Wygrana Kamila Stocha w Raw Air przyszła dość niespodziewanie - po przedwczesnym odwołaniu pozostałych konkursów. Jaki był ten sezon dla naszego mistrza?
Z jednej strony radość z sukcesu, z drugiej - niecodzienne okoliczności wygranej. Kamil Stoch ma mieszane uczucia co do zakończenia turnieju Raw Air:

- Dziwne zakończenie, dziwna sytuacja. Nie wiadomo, czy się cieszyć, czy być zmartwionym, o czym myśleć, w jaki sposób do tego podejść. Wiadomo, że każde zwycięstwo cieszy, ale dziś zupełnie inaczej do tego podchodzę. Człowiek chciałby nawet świętować ten sukces. Oczywiście, że to zdobyłem, ale inaczej odbiera się taką nagrodę po ostatnim skoku, gdy widzi się wyniki, a inaczej, gdy dowiadujemy się, że impreza została odwołana z przyczyn pozasportowych.

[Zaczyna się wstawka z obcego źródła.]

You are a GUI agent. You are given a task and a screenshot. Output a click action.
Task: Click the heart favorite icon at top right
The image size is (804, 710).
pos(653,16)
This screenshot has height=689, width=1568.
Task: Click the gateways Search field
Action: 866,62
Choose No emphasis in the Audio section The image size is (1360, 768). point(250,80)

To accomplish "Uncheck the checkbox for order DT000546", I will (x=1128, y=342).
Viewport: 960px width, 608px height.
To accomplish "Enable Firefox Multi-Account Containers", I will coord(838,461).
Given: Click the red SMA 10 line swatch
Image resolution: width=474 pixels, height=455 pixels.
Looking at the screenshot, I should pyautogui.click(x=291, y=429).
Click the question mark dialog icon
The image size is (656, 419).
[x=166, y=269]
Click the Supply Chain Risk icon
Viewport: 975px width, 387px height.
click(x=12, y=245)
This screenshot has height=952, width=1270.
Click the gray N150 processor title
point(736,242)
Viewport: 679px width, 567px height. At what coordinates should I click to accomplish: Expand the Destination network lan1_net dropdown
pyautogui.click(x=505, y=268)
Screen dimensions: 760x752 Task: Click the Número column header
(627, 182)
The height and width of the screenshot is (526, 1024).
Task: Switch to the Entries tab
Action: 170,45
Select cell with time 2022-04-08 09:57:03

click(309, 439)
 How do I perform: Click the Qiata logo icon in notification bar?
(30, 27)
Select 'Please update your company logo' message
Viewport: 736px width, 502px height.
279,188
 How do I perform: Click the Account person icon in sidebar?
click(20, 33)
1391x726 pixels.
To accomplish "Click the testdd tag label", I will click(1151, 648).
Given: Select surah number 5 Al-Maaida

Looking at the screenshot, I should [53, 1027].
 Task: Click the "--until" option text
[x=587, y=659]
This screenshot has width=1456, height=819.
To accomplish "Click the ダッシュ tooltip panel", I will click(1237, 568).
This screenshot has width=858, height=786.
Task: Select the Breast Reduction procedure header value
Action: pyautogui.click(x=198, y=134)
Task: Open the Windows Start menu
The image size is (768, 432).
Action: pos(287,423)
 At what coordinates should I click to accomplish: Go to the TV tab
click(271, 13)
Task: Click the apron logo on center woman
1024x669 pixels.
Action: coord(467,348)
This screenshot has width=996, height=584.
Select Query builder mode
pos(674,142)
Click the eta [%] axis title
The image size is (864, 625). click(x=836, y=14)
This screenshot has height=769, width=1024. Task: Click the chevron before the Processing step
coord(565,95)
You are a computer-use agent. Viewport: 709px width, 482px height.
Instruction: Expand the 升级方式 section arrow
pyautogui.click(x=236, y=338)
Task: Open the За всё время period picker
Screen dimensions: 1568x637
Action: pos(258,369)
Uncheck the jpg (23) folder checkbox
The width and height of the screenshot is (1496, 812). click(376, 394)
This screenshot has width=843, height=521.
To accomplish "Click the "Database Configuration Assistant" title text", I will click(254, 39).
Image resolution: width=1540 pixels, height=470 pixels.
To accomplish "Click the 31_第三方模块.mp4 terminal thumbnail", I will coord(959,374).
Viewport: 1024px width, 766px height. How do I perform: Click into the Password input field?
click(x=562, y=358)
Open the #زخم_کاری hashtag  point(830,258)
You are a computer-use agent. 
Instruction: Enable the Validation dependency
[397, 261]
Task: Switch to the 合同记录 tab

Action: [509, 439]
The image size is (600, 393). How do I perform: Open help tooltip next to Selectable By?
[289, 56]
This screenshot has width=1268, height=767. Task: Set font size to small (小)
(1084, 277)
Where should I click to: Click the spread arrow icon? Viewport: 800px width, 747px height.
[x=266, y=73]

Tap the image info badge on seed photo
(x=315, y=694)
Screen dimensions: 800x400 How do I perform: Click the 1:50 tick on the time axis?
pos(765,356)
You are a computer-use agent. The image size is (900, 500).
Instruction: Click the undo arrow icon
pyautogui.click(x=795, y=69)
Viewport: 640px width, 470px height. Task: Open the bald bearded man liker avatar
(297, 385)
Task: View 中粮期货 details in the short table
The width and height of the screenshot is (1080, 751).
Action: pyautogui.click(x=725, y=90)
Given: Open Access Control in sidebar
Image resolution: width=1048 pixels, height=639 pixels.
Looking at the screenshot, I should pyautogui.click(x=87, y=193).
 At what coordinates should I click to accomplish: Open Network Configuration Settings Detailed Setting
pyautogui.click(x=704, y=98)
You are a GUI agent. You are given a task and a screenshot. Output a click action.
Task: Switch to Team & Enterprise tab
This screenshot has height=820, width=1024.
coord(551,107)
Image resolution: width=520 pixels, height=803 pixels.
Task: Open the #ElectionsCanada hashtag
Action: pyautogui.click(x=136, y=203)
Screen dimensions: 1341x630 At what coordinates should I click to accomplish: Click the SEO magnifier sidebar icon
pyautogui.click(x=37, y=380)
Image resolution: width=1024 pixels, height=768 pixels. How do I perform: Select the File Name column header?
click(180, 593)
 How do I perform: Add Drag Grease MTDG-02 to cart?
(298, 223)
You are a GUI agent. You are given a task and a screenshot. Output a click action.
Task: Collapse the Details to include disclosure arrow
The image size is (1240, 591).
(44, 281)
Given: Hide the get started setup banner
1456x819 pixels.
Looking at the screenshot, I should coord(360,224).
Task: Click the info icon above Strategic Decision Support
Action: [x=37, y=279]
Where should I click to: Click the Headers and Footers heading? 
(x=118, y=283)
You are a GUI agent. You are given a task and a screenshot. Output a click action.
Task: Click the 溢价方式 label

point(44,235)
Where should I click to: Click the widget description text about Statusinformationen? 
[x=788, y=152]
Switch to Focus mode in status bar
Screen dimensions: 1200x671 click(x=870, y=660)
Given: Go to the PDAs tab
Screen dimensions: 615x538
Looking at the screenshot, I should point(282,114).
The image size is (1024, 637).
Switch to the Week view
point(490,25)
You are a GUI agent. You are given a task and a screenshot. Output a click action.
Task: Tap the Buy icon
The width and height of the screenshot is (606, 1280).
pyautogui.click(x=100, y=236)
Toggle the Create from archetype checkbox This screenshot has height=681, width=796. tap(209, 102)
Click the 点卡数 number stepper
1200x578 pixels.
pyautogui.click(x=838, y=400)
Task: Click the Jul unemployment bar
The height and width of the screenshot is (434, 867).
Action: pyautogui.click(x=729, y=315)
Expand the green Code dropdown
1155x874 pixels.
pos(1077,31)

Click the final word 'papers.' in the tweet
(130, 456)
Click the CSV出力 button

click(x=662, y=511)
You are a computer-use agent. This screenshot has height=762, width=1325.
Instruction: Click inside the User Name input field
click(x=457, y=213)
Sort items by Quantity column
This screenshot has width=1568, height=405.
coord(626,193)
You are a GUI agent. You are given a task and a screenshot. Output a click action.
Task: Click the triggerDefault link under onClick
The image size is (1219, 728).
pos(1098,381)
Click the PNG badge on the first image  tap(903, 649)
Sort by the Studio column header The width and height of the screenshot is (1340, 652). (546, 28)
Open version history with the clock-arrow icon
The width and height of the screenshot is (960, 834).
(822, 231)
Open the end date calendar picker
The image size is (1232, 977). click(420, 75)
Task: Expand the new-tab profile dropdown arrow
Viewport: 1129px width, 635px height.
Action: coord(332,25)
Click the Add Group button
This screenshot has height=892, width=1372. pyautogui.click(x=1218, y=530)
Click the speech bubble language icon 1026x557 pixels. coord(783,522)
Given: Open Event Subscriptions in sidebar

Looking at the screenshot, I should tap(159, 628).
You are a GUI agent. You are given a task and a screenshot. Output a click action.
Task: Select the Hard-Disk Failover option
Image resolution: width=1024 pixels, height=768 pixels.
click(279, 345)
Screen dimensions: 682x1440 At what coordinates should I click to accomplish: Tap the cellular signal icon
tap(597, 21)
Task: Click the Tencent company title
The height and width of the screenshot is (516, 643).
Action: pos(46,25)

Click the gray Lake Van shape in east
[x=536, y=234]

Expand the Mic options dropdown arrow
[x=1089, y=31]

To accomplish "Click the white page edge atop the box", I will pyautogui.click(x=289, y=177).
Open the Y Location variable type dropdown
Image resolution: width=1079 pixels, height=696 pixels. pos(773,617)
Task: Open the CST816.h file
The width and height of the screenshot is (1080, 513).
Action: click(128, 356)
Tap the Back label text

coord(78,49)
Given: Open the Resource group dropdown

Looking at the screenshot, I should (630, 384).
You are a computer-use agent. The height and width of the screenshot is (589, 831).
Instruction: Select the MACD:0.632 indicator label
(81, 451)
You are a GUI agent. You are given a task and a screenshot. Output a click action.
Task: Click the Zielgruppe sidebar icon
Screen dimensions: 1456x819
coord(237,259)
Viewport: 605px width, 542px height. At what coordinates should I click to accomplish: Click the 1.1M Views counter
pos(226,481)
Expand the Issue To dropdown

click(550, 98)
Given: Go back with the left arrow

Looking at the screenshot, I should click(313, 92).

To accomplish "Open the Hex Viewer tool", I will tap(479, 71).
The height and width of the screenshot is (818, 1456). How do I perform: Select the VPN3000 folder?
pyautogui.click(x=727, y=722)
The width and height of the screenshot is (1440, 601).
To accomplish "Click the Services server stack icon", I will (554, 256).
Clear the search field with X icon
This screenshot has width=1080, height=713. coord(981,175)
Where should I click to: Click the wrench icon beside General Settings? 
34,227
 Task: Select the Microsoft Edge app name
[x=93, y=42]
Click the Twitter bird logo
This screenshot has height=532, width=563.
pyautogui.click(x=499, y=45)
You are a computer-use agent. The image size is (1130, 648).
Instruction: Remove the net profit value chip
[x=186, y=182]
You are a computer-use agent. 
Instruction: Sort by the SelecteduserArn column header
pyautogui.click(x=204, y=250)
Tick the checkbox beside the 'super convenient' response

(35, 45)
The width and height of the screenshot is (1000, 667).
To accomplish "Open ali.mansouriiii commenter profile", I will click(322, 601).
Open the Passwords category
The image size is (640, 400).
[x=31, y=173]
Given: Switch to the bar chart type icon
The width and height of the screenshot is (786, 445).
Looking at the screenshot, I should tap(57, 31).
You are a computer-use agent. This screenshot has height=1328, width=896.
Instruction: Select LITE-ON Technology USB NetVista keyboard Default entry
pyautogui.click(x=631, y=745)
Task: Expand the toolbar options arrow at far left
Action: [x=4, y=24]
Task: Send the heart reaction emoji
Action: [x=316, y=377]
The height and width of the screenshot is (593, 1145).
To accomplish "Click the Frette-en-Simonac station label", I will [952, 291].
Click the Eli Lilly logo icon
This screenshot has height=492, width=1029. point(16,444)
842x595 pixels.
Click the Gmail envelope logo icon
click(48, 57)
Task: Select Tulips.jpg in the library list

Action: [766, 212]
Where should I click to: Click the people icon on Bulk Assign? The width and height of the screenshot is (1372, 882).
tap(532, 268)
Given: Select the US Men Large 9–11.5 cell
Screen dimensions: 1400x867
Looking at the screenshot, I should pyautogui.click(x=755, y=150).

Choć Polak w tym roku nie walczył o wygraną w Pucharze Świata, sukcesów nie brakowało:

- Sezon był dla mnie bardzo udany pod wieloma względami, to jeden z najlepszych w mojej karierze. Najważniejsze dla mnie jest to, że utrzymałem wysoką formę przez całą zimę, nie miałem praktycznie żadnej wpadki. To był chyba mój pierwszy sezon, kiedy punktowałem w każdym konkursie - a to było dla mnie dużym wyzwaniem. Forma była równa, stabilna - może bez błysku, bo nie walczyłem o zwycięstwo w całym Pucharze Świata czy Turnieju Czterech Skoczni, ale walczyłem o wygraną w turnieju Raw Air. Piąte miejsce w klasyfikacji generalnej PŚ to bardzo duży sukces.

Stoch trzy razy wygrał indywidualne konkursy Pucharu Świata, ponadto raz stanął na najwyższym stopniu podium wraz z kolegami:

- Było kilka zwycięstw, w tym jedno bardzo ważne w Zakopanem, które pokazało mi, że w dalszym ciągu jestem na wysokim poziomie; Engelberg to też był taki przełom; końcowe zwycięstwo - choć w trudnych okolicznościach - też daje mi poczucie satysfakcji i dumy z tego, jakie efekty przyniosła moja praca. Na ten drugi skok w Lillehammer długo czekałem, na pewno był jednym z najlepszych w tym sezonie.

Wiele osób liczyło, że w tym sezonie Stoch zdobędzie to, czego mu brakuje w CV - mistrzostwo świata w lotach. Tym razem znowu nic z tego:

- Chciałem być w super dyspozycji na koniec sezonu - na mistrzostwa świata w lotach i turniej Raw Air, który traktuję bardzo poważnie; on nie jest może aż tak doceniany, jak Turniej Czterech Skoczni, ale jest jedną z najlepszych imprez w tej dyscyplinie. Trudno sobie zaplanować szczegółowo, jak sezon się potoczy. Było dużo szukania, ambicji, które chciałem spełnić, a w danym momencie nie mogłem. W tym wszystkim odnalazłem się na sam koniec i mogłem sezon zakończyć bardzo pozytywnym akcentem.

Trzykrotny mistrz olimpijski nie szczędził ciepłych słów pod adresem Michala Doležala:

- Pracę trenera muszą ocenić dziennikarze i kibice. Dla mnie najważniejsza jest komunikacja oraz wskazówki trenera i to, czy te wskazówki dają później wymierne efekty w postaci dobrych skoków - tak istotnie było, co było widać po moich reakcjach. Cały czas mam poczucie, że się rozwijam i mogę zrobić coś jeszcze więcej.

Teraz Stocha zapewne czeka kwarantanna domowa - środek zapobiegawczy przeciwko rozprzestrzenianiu się koronawirusa. A co później?

- W tej chwili na pewno nie będę poruszał tematu zakończenia kariery - w dalszym ciągu jestem skoczkiem narciarskim. Nie wiem, co będzie dalej, na ile zostaniemy uziemieni, co wydarzy się w najbliższych tygodniach, miesiącach. Pożyjemy, zobaczymy - zapowiedział.